### Required action
Give the lines below again exactly, starting with the line that holds "ENTER YOUR DIGITS (120, 1073)" and going on through the line that holds "Vé & Thông Tin (556, 33)".

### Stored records
============
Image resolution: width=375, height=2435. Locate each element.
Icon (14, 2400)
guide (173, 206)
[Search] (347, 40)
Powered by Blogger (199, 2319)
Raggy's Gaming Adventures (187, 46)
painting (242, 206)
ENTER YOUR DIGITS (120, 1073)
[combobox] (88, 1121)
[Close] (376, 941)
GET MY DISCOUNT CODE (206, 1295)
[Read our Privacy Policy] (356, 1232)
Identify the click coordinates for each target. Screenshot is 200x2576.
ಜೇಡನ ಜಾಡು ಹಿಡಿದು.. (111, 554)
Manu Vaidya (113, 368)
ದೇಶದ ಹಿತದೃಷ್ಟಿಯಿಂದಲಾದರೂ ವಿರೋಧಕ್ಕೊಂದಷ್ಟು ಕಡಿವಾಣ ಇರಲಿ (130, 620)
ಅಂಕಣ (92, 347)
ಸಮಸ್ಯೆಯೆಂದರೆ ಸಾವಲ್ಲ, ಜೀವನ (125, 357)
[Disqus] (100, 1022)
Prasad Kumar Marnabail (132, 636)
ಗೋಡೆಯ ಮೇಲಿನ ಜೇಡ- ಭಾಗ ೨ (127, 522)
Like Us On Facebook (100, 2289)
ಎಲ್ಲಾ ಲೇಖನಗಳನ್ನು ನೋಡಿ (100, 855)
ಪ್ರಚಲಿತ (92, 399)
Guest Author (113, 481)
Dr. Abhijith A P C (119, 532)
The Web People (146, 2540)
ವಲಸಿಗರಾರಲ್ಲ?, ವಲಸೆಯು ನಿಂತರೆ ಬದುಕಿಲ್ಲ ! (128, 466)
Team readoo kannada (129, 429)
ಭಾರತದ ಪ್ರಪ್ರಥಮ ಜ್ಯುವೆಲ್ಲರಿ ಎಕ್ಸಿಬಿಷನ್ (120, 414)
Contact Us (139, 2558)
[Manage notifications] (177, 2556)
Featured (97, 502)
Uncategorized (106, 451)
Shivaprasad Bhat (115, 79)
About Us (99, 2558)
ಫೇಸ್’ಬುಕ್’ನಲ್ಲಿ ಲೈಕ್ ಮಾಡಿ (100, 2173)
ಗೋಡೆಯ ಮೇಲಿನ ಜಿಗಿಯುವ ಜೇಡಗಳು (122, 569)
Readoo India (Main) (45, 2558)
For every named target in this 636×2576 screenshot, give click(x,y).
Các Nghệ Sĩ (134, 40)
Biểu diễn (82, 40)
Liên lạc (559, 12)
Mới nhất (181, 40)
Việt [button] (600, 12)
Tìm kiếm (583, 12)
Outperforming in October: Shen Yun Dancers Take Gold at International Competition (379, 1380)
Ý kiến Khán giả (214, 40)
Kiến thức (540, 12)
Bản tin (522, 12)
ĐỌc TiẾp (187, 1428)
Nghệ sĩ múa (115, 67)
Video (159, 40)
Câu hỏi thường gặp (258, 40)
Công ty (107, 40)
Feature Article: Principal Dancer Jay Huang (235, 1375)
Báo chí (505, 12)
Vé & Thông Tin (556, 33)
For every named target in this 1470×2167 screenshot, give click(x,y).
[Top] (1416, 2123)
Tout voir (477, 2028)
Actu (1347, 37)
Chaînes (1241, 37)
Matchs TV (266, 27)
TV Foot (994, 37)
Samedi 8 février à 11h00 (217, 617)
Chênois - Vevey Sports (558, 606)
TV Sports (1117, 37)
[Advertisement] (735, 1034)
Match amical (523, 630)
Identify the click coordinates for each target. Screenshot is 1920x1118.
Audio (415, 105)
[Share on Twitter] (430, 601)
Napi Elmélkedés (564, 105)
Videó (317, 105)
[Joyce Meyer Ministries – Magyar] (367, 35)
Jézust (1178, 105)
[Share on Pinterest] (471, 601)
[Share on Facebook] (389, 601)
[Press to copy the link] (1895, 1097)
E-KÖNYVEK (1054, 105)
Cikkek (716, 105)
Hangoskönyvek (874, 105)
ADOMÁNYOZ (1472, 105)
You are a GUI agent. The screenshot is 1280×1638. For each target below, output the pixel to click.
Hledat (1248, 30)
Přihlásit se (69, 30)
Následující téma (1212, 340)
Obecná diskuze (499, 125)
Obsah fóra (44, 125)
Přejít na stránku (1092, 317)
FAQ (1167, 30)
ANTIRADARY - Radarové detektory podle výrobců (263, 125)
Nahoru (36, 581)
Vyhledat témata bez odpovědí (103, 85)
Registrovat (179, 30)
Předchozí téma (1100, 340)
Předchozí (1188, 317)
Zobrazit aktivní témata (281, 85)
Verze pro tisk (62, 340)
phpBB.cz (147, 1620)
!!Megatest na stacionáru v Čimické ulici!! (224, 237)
============
### Solution below
ENTER YOUR DIGITS (120, 1073)
[combobox] (88, 1121)
[Close] (376, 941)
GET MY DISCOUNT CODE (206, 1295)
[Read our Privacy Policy] (356, 1232)
Identify the click coordinates for each target. Screenshot is 200x2576.
ಜೇಡನ ಜಾಡು ಹಿಡಿದು.. (111, 554)
Manu Vaidya (113, 368)
ದೇಶದ ಹಿತದೃಷ್ಟಿಯಿಂದಲಾದರೂ ವಿರೋಧಕ್ಕೊಂದಷ್ಟು ಕಡಿವಾಣ ಇರಲಿ (130, 620)
ಅಂಕಣ (92, 347)
ಸಮಸ್ಯೆಯೆಂದರೆ ಸಾವಲ್ಲ, ಜೀವನ (125, 357)
[Disqus] (100, 1022)
Prasad Kumar Marnabail (132, 636)
ಗೋಡೆಯ ಮೇಲಿನ ಜೇಡ- ಭಾಗ ೨ (127, 522)
Like Us On Facebook (100, 2289)
ಎಲ್ಲಾ ಲೇಖನಗಳನ್ನು ನೋಡಿ (100, 855)
ಪ್ರಚಲಿತ (92, 399)
Guest Author (113, 481)
Dr. Abhijith A P C (119, 532)
The Web People (146, 2540)
ವಲಸಿಗರಾರಲ್ಲ?, ವಲಸೆಯು ನಿಂತರೆ ಬದುಕಿಲ್ಲ ! (128, 466)
Team readoo kannada (129, 429)
ಭಾರತದ ಪ್ರಪ್ರಥಮ ಜ್ಯುವೆಲ್ಲರಿ ಎಕ್ಸಿಬಿಷನ್ (120, 414)
Contact Us (139, 2558)
[Manage notifications] (177, 2556)
Featured (97, 502)
Uncategorized (106, 451)
Shivaprasad Bhat (115, 79)
About Us (99, 2558)
ಫೇಸ್’ಬುಕ್’ನಲ್ಲಿ ಲೈಕ್ ಮಾಡಿ (100, 2173)
ಗೋಡೆಯ ಮೇಲಿನ ಜಿಗಿಯುವ ಜೇಡಗಳು (122, 569)
Readoo India (Main) (45, 2558)
For every named target in this 636×2576 screenshot, give click(x,y).
Các Nghệ Sĩ (134, 40)
Biểu diễn (82, 40)
Liên lạc (559, 12)
Mới nhất (181, 40)
Việt [button] (600, 12)
Tìm kiếm (583, 12)
Outperforming in October: Shen Yun Dancers Take Gold at International Competition (379, 1380)
Ý kiến Khán giả (214, 40)
Kiến thức (540, 12)
Bản tin (522, 12)
ĐỌc TiẾp (187, 1428)
Nghệ sĩ múa (115, 67)
Video (159, 40)
Câu hỏi thường gặp (258, 40)
Công ty (107, 40)
Feature Article: Principal Dancer Jay Huang (235, 1375)
Báo chí (505, 12)
Vé & Thông Tin (556, 33)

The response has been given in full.